- _Deine Aufgabe_:
Wie weit fuhr das verunglückte Auto laut der Entscheidung über die Pflichten eines Notrufbeamten auf dem Grünstreifen zwischen Leitplanke und Wildschutzzaun?

┌─ Text

Verkehrsrecht

Amtspflichten eines Notrufbeamten bei Verkehrsunfall

Aktenzeichen  34 O 1568/17

Datum:
27.11.2017
Rechtsgebiet:
Fundstelle:
BeckRS – 2017, 133142
Gerichtsart:
LG
Gerichtsort:
Augsburg
Rechtsweg:
Ordentliche Gerichtsbarkeit
Normen:
BGB § 249, § 839 Abs. 1
GG Art. 34 S. 1
SGB VII § 104 Abs. 1 S. 1

 

Leitsatz

1. Die Amtspflicht eines Polizeibeamten umfasst die sach- und fachgerechte, sorgfältige Ausübung der übertragenen Aufgaben (hier: Rettungsmaßnahmen und Verhütung von Verschlimmerung von Gesundheit sowie der Vorkehrung zur Wiederherstellung der Gesundheit) zumindest in einem solchen Umfang, wie sie ein durchschnittlich denkender Polizeibeamter, dem seine hohe Verantwortung in Bezug auf die Individualgüter Dritter bewusst ist, unter Berücksichtigung aller ihm bekannter Umstände des Einzelfalls durchzuführen pflegt. (Rn. 24)
2. Es liegt keine Amtspflichtverletzung des polizeilichen Notrufbeamten i. S. des § 839 Abs. 1 BGB i. V. m. Art. 34 GG vor, wenn dieser einen Unfallzeugen auf der Autobahn zur Weiterfahrt, in der wahrscheinlichen Erwartung, die Unfallstelle werde mit hoher Wahrscheinlichkeit durch die angewiesene Polizeistreife gefunden, auffordert. Dies jedenfalls dann, wenn die Unfallstelle aufgrund eines atypischen Unfallverlaufs nicht gefunden wird. (Rn. 28 – 32)
3. Der Umstand, dass trotz Abkommens eines PKWs von der Fahrbahn weder auf der Autobahn selbst (Fahrzeugteile), noch an der vorhandenen Leitplanke und einem Wildschutzzaun Beschädigungen zu finden sind, da der verunfallte PKW ca. 200m entlang auf einem Grünstreifen zwischen Leitplanke und Wildschutzzaun, ohne Beschädigungen zu hinterlassen, gefahren ist und sodann in eine nicht einsehbare Böschung neben einer Brücke stürzte, stellt einen atypischen Unfallverlauf dar. (Rn. 33)

Gründe

Der zulässigen Klage muss im Ergebnis der Erfolg verwehrt bleiben.
I.
1. Die Kläger haben schon dem Grunde nach keinen Anspruch gem. § 839 Abs. 1 BGB i.V. m. Art. 34 Satz 1 GG. Nach Überzeugung der Kammer handelte es bei den Umständen, die zu dem tragischen Tod der Tochter der Kläger führten, um eine nicht vorhersehbare Verkettung unglücklicher Umstände.

└─
┌─ Material

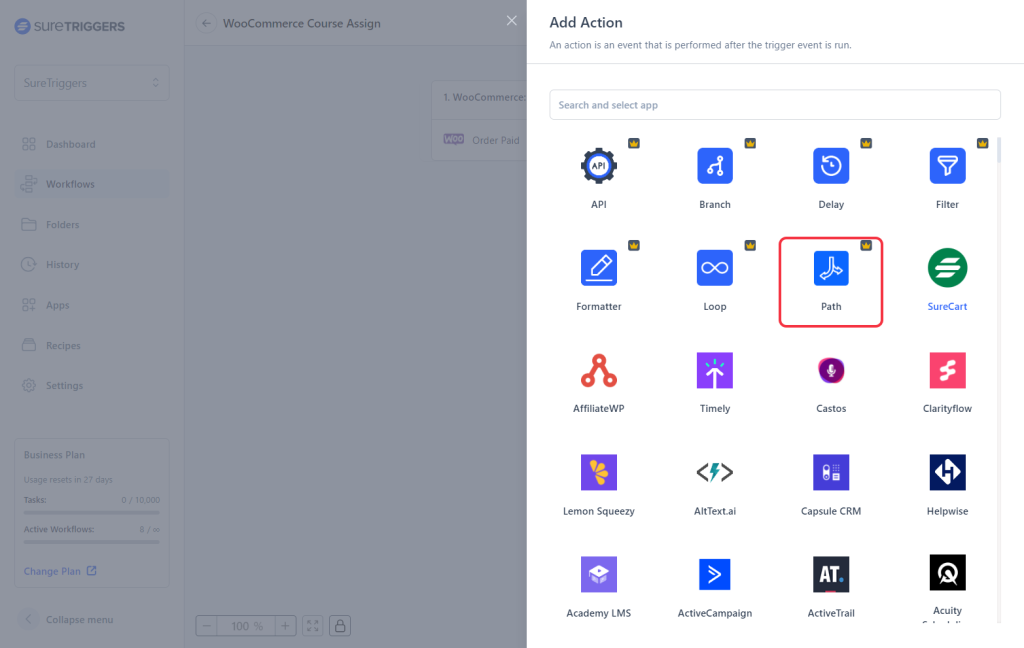Viewport: 1024px width, 648px height.
Task: Toggle the canvas lock icon
Action: (x=340, y=626)
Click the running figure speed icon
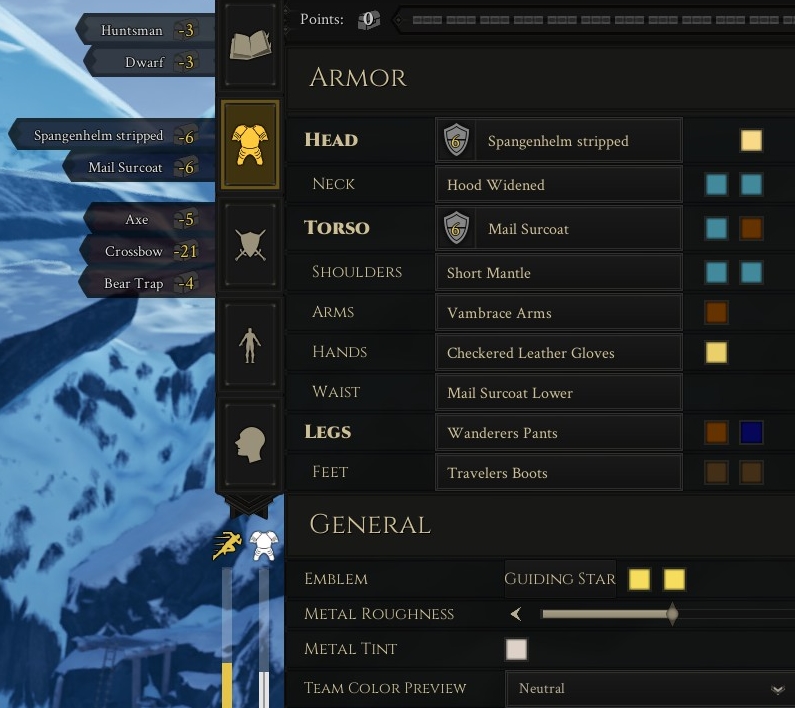 [x=227, y=546]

└─

- _Antwort_:
Etwa 200 Meter.